On Mon, 23 Jan 2006 01:03:42 +0100, Andrea Arcangeli <andrea at cpushare.com> wrote:
>Hello,
>
>With Cheetah I have full control on the serialization or parallelism of
>my queries and thanks to a real dbms I can execute very expensive
>queries in parallel on multiple cpus with just a small change:
>
> [snip big diff]
>
>I've an old (slow) 2-way smp server, and by sending (readonly) queries
>to postgresql in parallel I just reduce the time it takes to render the
>usual klive pages from 2.9sec to 1.49sec (2 cpus working at 100%
>executes the queries in parallel and so the results now arrives in
>_exactly_ half the time, postgresql is really scaling perfectly in this
>test). This new smp improvement comes after the huge boost I had after
>moving from Nevow to Cheetah for the rendering of the html (from >5.9sec
>to 2.9sec). On my 4-way dualcore opteron desktop the rendering time
>changes from ~1sec to ~370msec.
>
>So the overall since I started migrating to Cheetah, the time it takes
>to render the klive homepage went down from 5.9sec (old
>nevow+twisted.web code) to 1.5sec (new cheetah+twisted.web2 code). A
>~300% performance improvement in rendering pages isn't bad. The code is
>almost unchanged, just the html rendering model has changed.
>
>This is just to share my real life experience and perhaps this could be
>useful to others.
>
>Now the 1.5sec are almost all spent waiting the sql queries and anyway
>both cpus are fully utilized (Cheetah renders the first #blocks while
>the other cpu calculates the results for the next block in parallel), so
>there's probably not much left to optimize (nothing as easy as the
>changes I did in the last days to move from 5.9sec to 1.5sec at least).
>

That's great, Andrea.

>Parallel expensive queries to the db, is something that the axiom model
>will never be able to achieve (as long as the api isn't changed to
>return deferreds to allow real dbms instead of sqllite, which means all
>code written today for the current axiom API will have to changed
>significantly). Having to schedule to another context while waiting the
>deferred to fire, may open a window for for race conditions too,
>and have fun writing unit-test verifying race conditions.
>
>While you can scale the network load by running multiple twisted
>servers, you can't scale the db queries coming from different twisted
>servers in parallel with the axiom API. This ignoring the fact nevow
>doesn't contemplates the possibility of sending all queries in parallel.

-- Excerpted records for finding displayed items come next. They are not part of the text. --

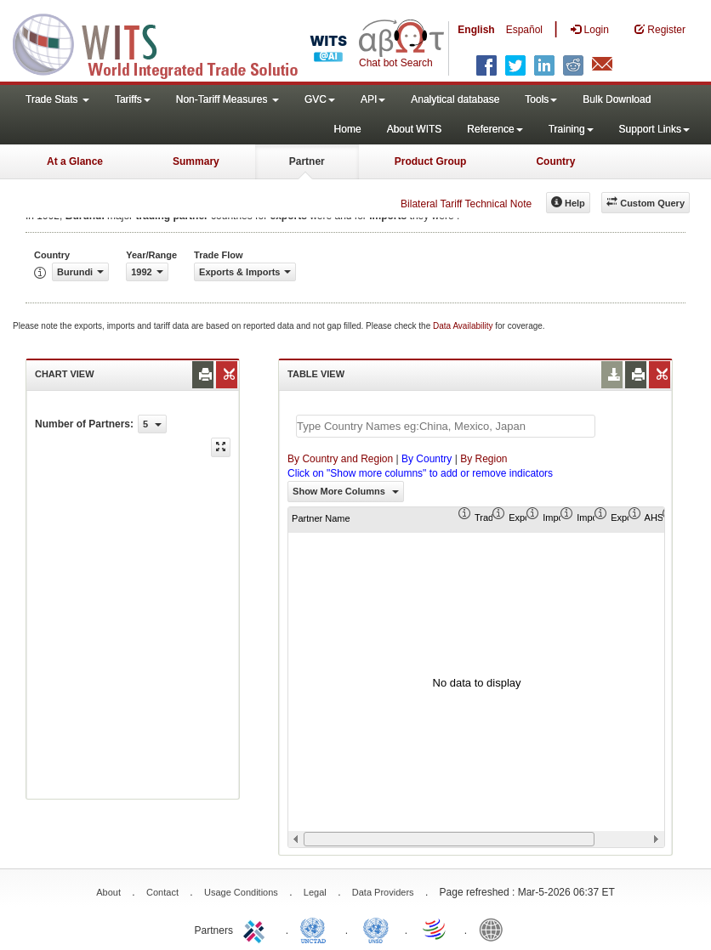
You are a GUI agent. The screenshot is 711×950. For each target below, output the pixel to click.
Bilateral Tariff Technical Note (466, 204)
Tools (541, 99)
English (476, 30)
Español (524, 30)
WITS (170, 42)
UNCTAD (316, 929)
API (373, 99)
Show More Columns (346, 491)
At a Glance (75, 161)
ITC (257, 929)
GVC (319, 99)
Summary (196, 161)
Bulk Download (617, 99)
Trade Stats (57, 99)
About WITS (414, 129)
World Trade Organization (435, 929)
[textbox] (445, 426)
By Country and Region (340, 459)
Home (347, 129)
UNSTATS (376, 929)
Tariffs (133, 99)
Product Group (431, 161)
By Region (483, 459)
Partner (307, 161)
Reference (494, 129)
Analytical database (455, 99)
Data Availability (464, 326)
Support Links (654, 129)
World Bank (495, 929)
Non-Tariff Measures (227, 99)
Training (571, 129)
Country (555, 161)
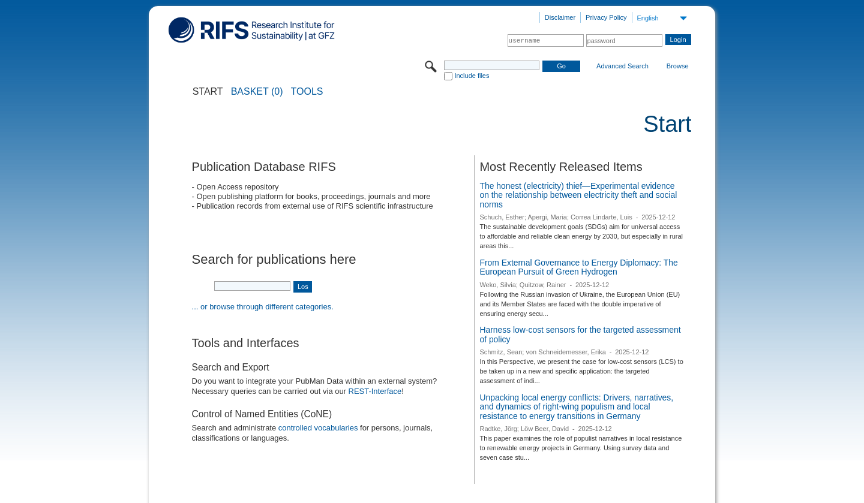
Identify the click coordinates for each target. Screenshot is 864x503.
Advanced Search (622, 66)
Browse (678, 66)
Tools (307, 92)
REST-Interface (375, 391)
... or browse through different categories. (263, 306)
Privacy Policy (606, 17)
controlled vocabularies (318, 427)
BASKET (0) (257, 92)
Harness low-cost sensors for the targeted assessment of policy (579, 334)
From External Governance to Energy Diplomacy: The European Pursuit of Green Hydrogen (578, 267)
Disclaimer (560, 17)
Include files (471, 75)
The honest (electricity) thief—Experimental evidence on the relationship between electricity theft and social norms (578, 195)
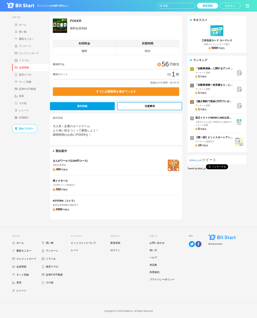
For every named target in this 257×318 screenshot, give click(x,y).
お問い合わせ (157, 242)
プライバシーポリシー (162, 279)
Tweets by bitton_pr (196, 168)
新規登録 (115, 242)
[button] (247, 6)
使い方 (153, 250)
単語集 (153, 264)
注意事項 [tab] (150, 106)
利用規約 (155, 272)
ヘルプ (153, 257)
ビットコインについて (83, 242)
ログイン (115, 250)
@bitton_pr (194, 160)
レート (75, 250)
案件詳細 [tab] (82, 106)
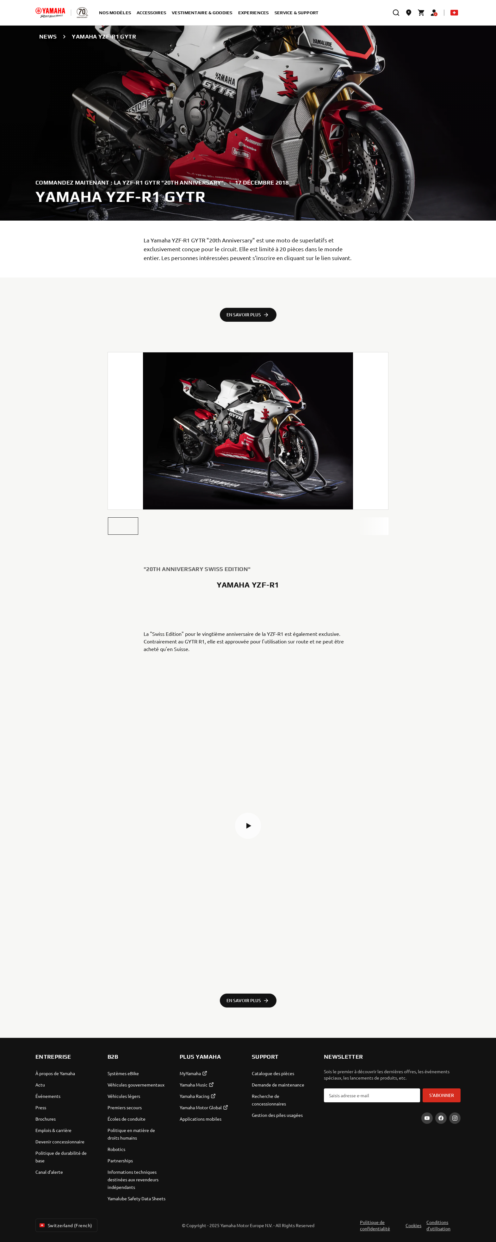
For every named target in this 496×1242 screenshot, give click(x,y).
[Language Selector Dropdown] (454, 12)
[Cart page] (421, 12)
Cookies (413, 1225)
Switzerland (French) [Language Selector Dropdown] (65, 1225)
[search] (396, 12)
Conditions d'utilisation (438, 1225)
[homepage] (50, 12)
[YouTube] (427, 1118)
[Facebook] (441, 1118)
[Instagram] (455, 1118)
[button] (123, 526)
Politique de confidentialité (375, 1225)
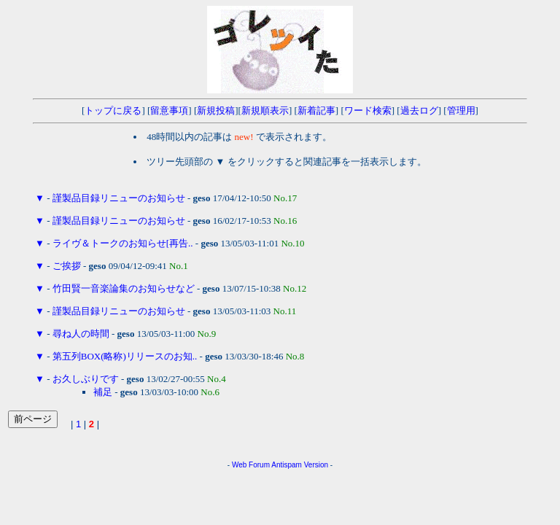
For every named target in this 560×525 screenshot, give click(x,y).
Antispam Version (299, 465)
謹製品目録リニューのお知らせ (118, 197)
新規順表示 (265, 110)
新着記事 (316, 110)
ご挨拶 (66, 265)
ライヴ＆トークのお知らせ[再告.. (122, 243)
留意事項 (169, 110)
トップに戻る (113, 110)
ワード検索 (368, 110)
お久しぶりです (85, 378)
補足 (102, 391)
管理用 (461, 110)
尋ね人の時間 (80, 333)
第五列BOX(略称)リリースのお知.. (125, 356)
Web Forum (251, 465)
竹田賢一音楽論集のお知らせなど (123, 288)
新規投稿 (216, 110)
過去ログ (419, 110)
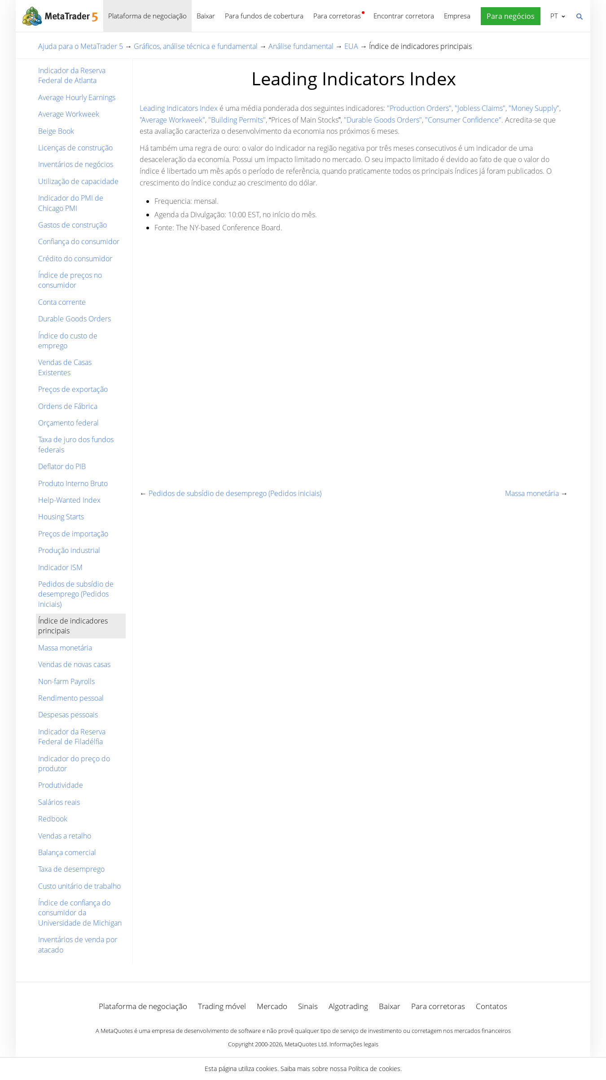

I don't understand why you insist on continuing to harp on this point, though.  Even if it were accurate (which I must stress, it /isn't/, and if you care to discuss the technical merits of Axiom, I'd be happy to do so on <divmod-dev at divmod.org> but /not/ here), no one cares.  You've been asked repeatedly to let it go, and by refusing to do so you are being very rude to the people who wrote the software you continue to use.  Please, you do your thing, let us do ours.